** Start Passage shown **

Sermon discussion Each month, Rev. Anderson will hold a brief sermon discussion with those interested in delving more closely into the day's topic. Please join us in the sanctuary immediately following the service.

Living Your Values
One of the things I love about Unitarian Universalism is the application of our principles to my living and loving. The religious life demands of us this melding of values and ideas, with integrity to our actions. So each month this year, I will include a living your values section to the newsletter and Order of Service as a means to apply our Unitarian Universalist's values to our everyday lives.   In faith, Rev. Kaaren

Here are three Community Development Loan Funds to check out:
Calvert Social Investment foundation
4550 Montgomery Ave. 1000N
Bethesda, MD 20814

The Calvert Foundation promotes community development and micro-lending throughout the US and the world. They require a minimum of $1000 investment and offer returns of 0-4%

Nicaraguan Credit Alternatives fund (NICA)
P.O. Box 1534
Madison, WI 53701

The NICA fund, a project of the WI Coordinating council on Nicaragua, addresses the root causes of poverty by providing low-income Nicaraguans with loans for small business, farming and cooperatives. Nicaragua is the second poorest country in the world. The fund requires a $2,000 minimum investment for a minimum of two years and returns range from 0-6%.

ICE's Revolving Loan fund
57 School Street,
Springfield, MA 01027

The Institute for community Economics invests in affordable housing, focusing on economically depressed areas. Since 1979, the fund has loaned over $30 Million to those in need. With a minimum investment of $1,000 for one to ten years, the returns range from 3 -5%.

** End Passage shown **

◆ Given task A
Rewrite the stretch of the newsletter excerpt from "Here are three" through "Alternatives fund (NICA)", putting "microfinance" in place of "micro-lending".
◆ Given task B
Answer these questions from the newsletter excerpt:
(i) Where and when is the monthly sermon discussion held?
(ii) What minimum investment and term does the NICA fund require?
(iii) How much has ICE's Revolving Loan fund loaned since 1979?

** Start Records provided **

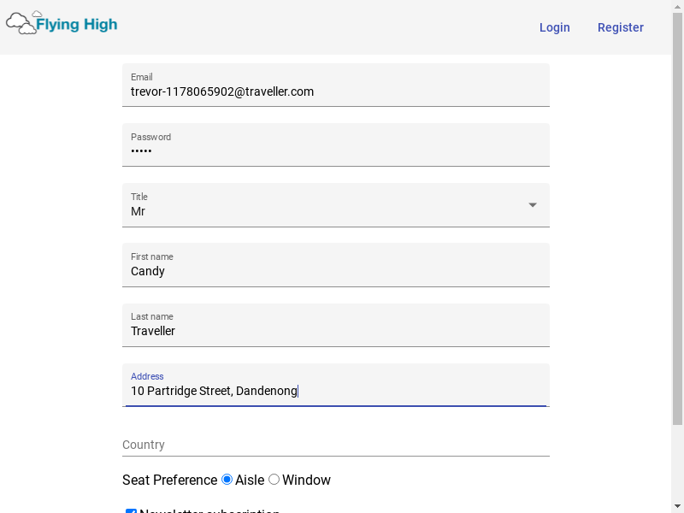The image size is (684, 513).
Task: Toggle the Newsletter subscription checkbox
Action: point(131,511)
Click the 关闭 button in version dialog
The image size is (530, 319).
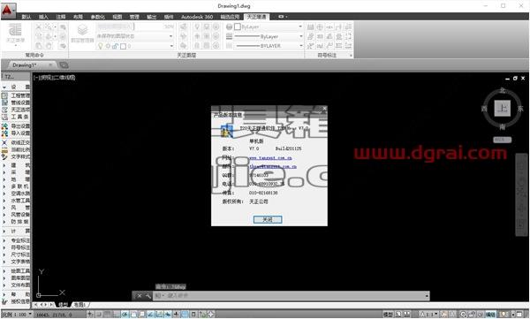[x=268, y=219]
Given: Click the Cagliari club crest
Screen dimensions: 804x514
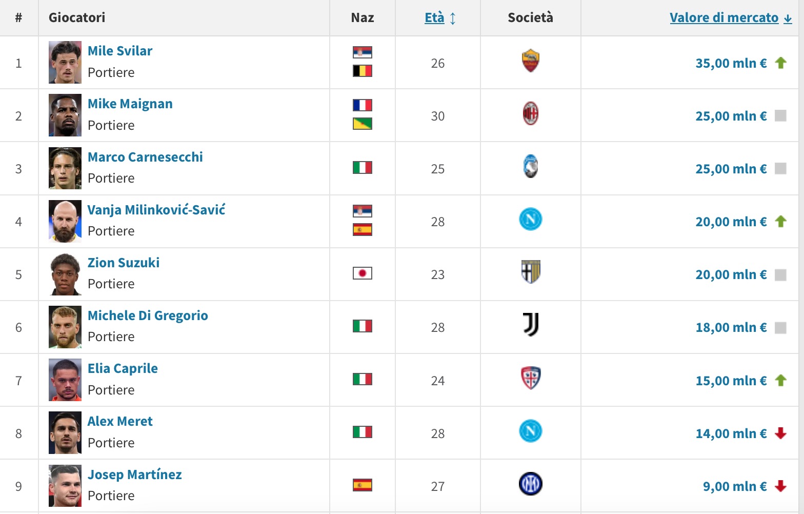Looking at the screenshot, I should [x=531, y=378].
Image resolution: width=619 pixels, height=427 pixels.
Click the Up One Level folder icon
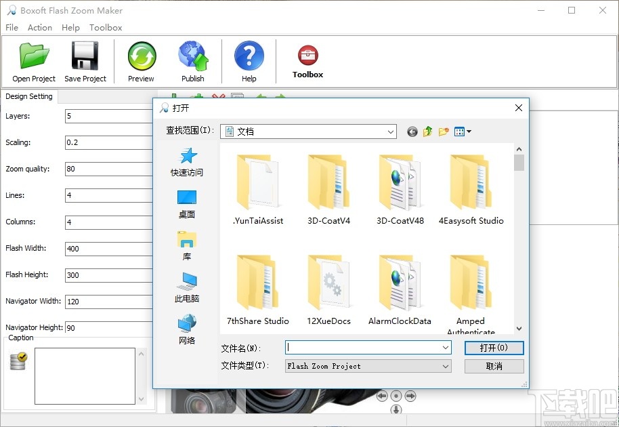427,131
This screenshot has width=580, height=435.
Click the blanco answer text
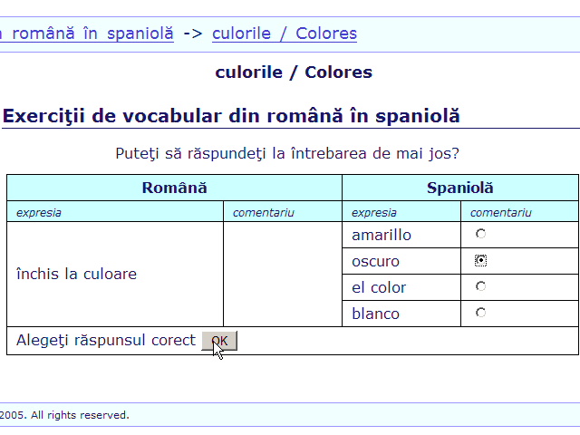click(x=375, y=314)
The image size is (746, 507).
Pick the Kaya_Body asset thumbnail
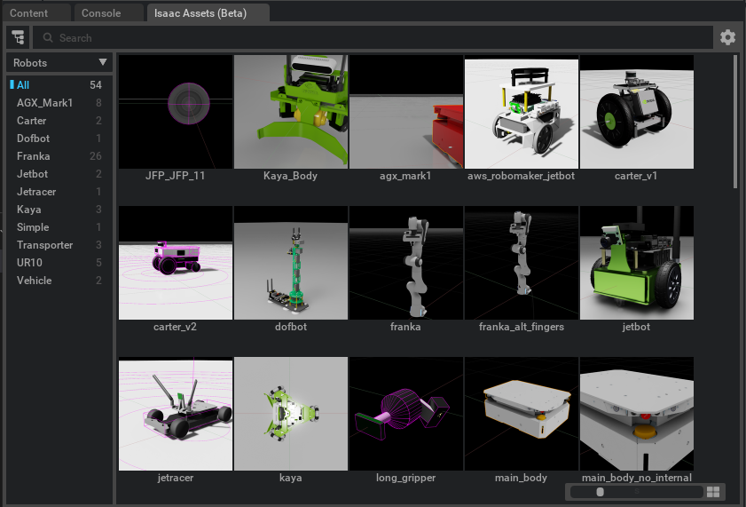click(x=290, y=112)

** End Records provided **

◆ Exercise response A
Here are three Community Development Loan Funds to check out:
Calvert Social Investment foundation
4550 Montgomery Ave. 1000N
Bethesda, MD 20814

The Calvert Foundation promotes community development and microfinance throughout the US and the world. They require a minimum of $1000 investment and offer returns of 0-4%

Nicaraguan Credit Alternatives fund (NICA)

◆ Exercise response B
(i) In the sanctuary, immediately following the service.
(ii) $2,000 for a minimum of two years.
(iii) Over $30 million.